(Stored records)
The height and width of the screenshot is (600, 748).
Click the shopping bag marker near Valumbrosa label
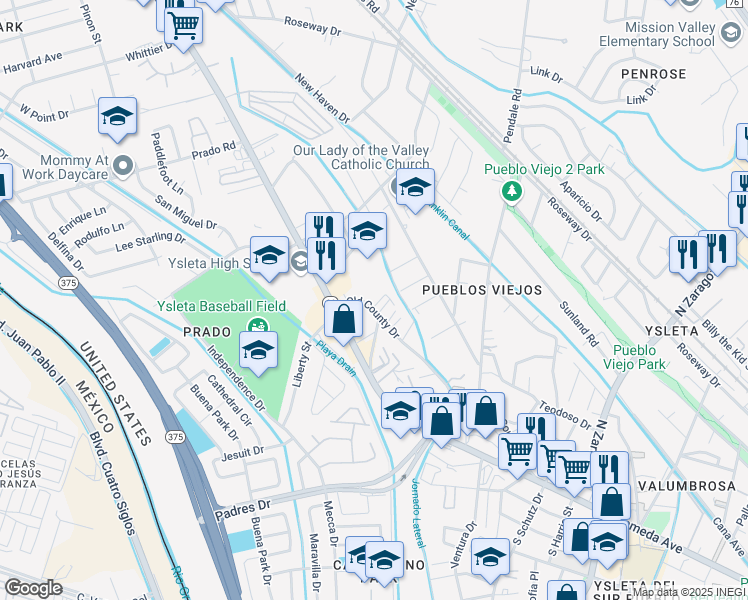click(611, 503)
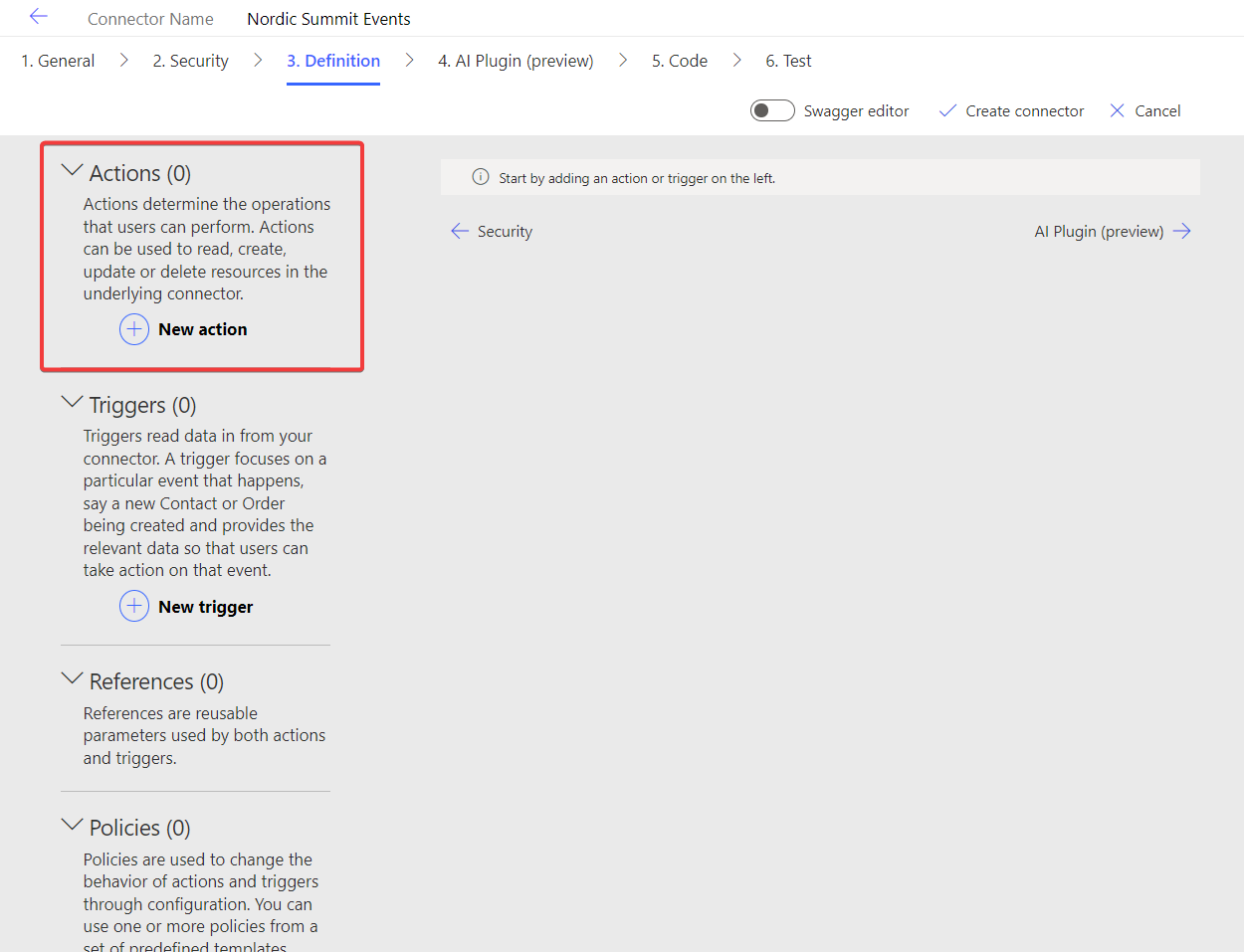The image size is (1244, 952).
Task: Click the checkmark icon for Create connector
Action: tap(947, 110)
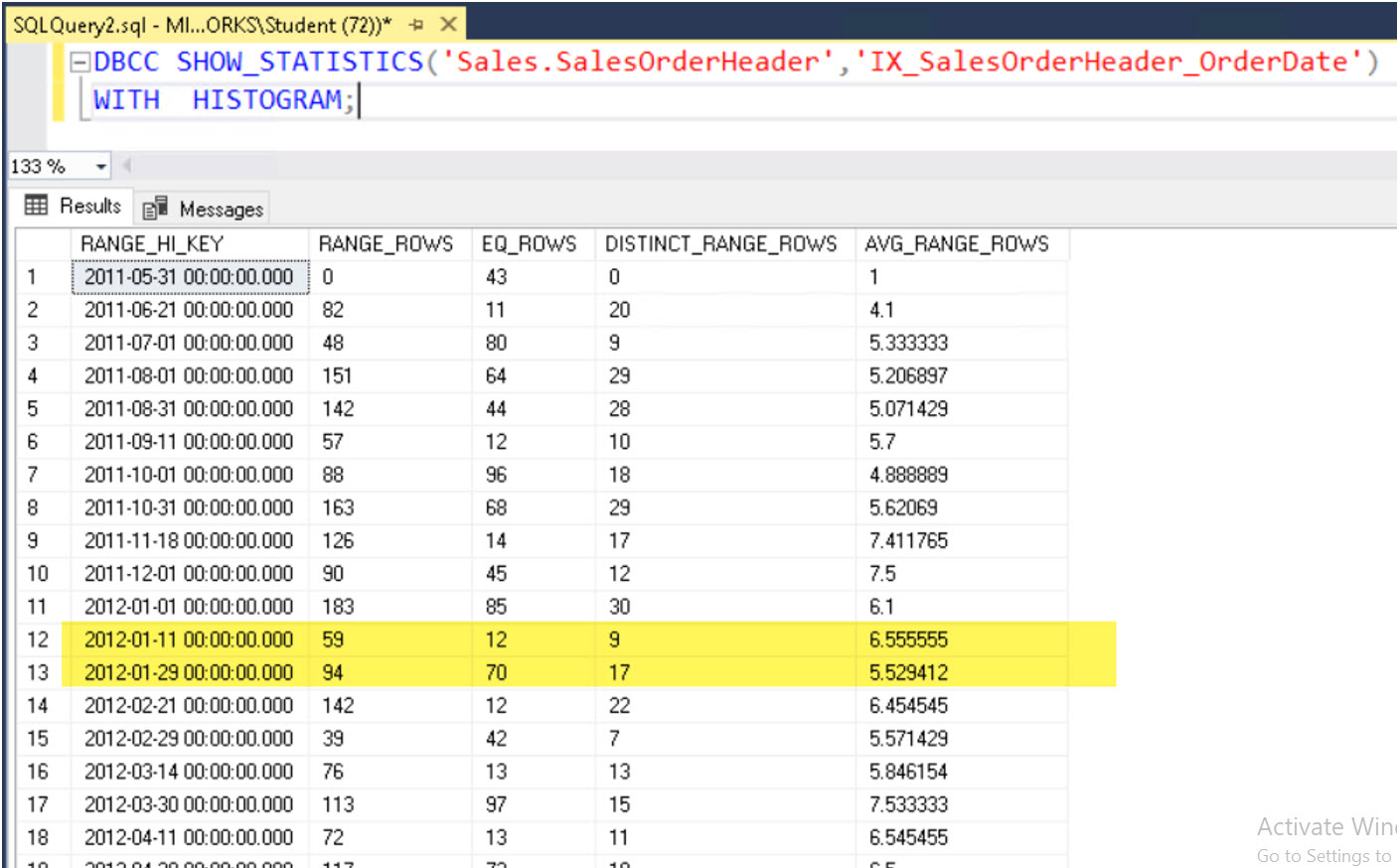The height and width of the screenshot is (868, 1397).
Task: Click the Go to Settings link
Action: click(x=1322, y=856)
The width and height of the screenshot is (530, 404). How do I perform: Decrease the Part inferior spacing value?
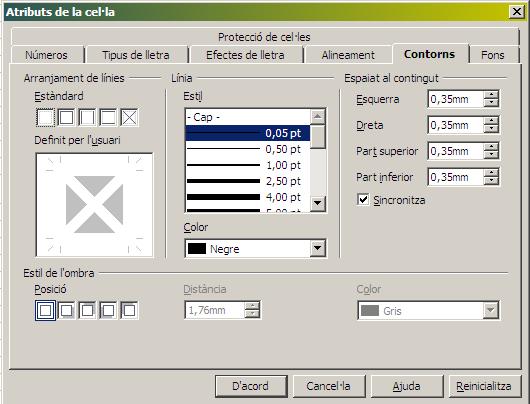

> **What is being asked**
Output every line above exactly as it stands, and drop any picture.

> **Task answer**
The height and width of the screenshot is (600, 748).
Click the shopping bag marker near Valumbrosa label
click(611, 503)
The image size is (1244, 952).
Task: Click the checkmark icon for Create connector
Action: tap(947, 110)
The height and width of the screenshot is (868, 1397).
Task: Click the Go to Settings link
Action: click(x=1322, y=856)
The width and height of the screenshot is (530, 404). How do I perform: Decrease the Part inferior spacing value?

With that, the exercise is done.